Dataset entries
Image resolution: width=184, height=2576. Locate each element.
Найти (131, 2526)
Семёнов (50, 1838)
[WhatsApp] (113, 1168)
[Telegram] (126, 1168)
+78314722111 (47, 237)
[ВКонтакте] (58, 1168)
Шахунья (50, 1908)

Required work -
Write the entries above out again, unchanged and complete.

Completed task -
Image resolution: width=184, height=2576. Locate each element.
Найти (131, 2526)
Семёнов (50, 1838)
[WhatsApp] (113, 1168)
[Telegram] (126, 1168)
+78314722111 (47, 237)
[ВКонтакте] (58, 1168)
Шахунья (50, 1908)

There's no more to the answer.